Fifteen years later, as this President prepares his own health care initiatives, the NFIB is back to its old play book. Last week, the group released two studies showing that an employer health insurance mandate would “cause 1.6 million jobs to disappear (66% from small businesses) and would cause U.S. real GDP to contract by approximately $200 billion“:
Employer mandates, the paper explains, ultimately reduce the number of jobs and pass costs along to the employees who are the alleged beneficiaries of the mandates. The mandates also impede business investment and effectively impose regressive taxes on both employees and owners of small businesses.
Progressives see the employer mandate as one way of building comprehensive reform and moving the country towards universal coverage — without fundamentally disrupting the health system. Since some 60 percent of Americans already receive health insurance from their employers, requiring all large firms to insure their employees could significantly reduce the number of uninsured, guarantee continuity of coverage, and spread the cost of insurance across different payers (the government, employers, and the individual).
In April 2006, this theory of “shared responsibility” was put to the test. Massachusetts adopted comprehensive health care reform and required employers with more than ten employees to either set up a Section 125 plan and offer a “fair and reasonable” contribution for their employees’ coverage, or “pay an annual ‘fair share’ contribution of $295 per employee.”
Now, if we’re to believe the NFIB studies, employers should have passed the costs of health insurance to consumers, reduced wages, or fired lots of people. Instead, the great majority of Massachusetts businesses embraced health reform:
– Few firms reported making changes as a result of health reform.
– Firms reported making few changes in cost sharing or in offering more plans are a result of the mandate.
– Employer coverage increased by five percentage points.
– Massachusetts employers were less likely than employers nationally to terminate or restrict eligibility for health benefits.

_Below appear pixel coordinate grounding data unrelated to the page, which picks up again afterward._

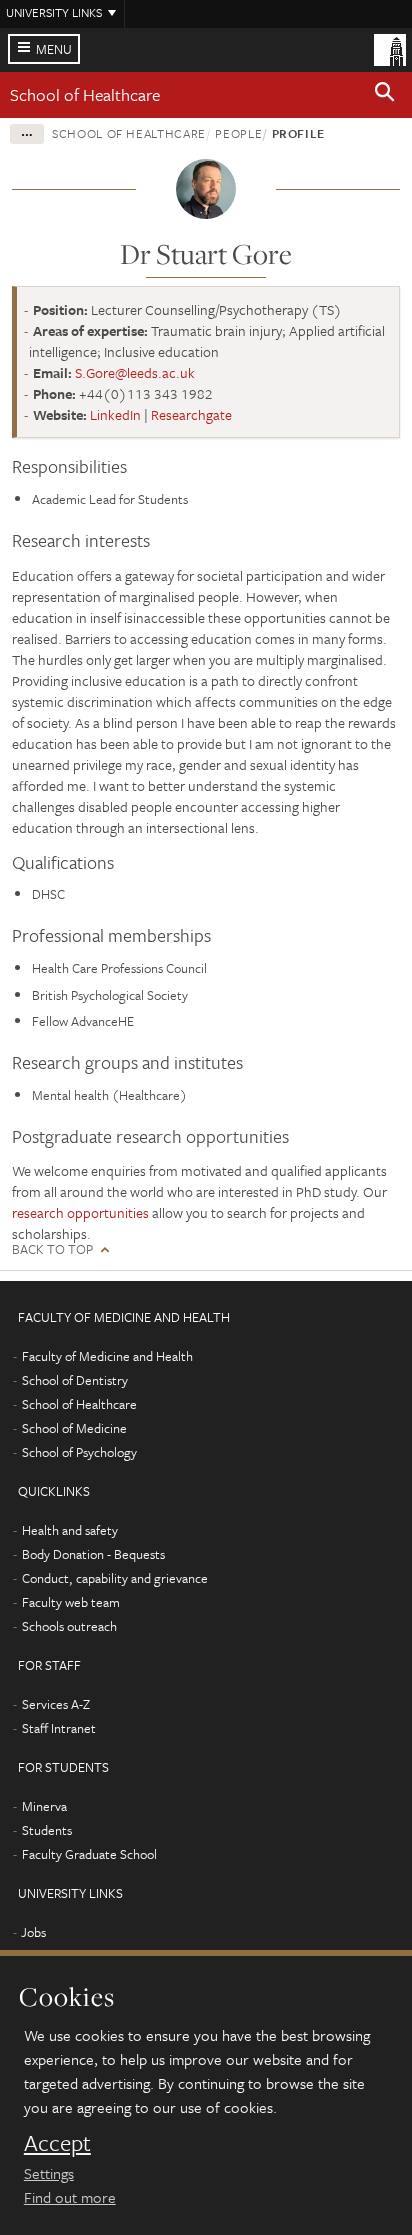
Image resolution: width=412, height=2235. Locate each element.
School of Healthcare (85, 94)
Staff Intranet (59, 1728)
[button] (385, 95)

These most recent NFIB studies, like their historical counterparts, have already made their way into local newspapers. And while their conclusions are predictable, their methodologies are suspect. The NFIB model assumes the mandate applies to small businesses despite Obama’s campaign promise to the contrary, inflates the employer contribution to 50 percent of the cost of insurance (compared to the Massachusetts mandate of $300), and relies on faulty premium growth projections (premiums are expected to slow as a result of universal coverage).
All of this is a cautionary tale. NFIB is going for a repeat performance of 1993 and it’s up to us to call them on it.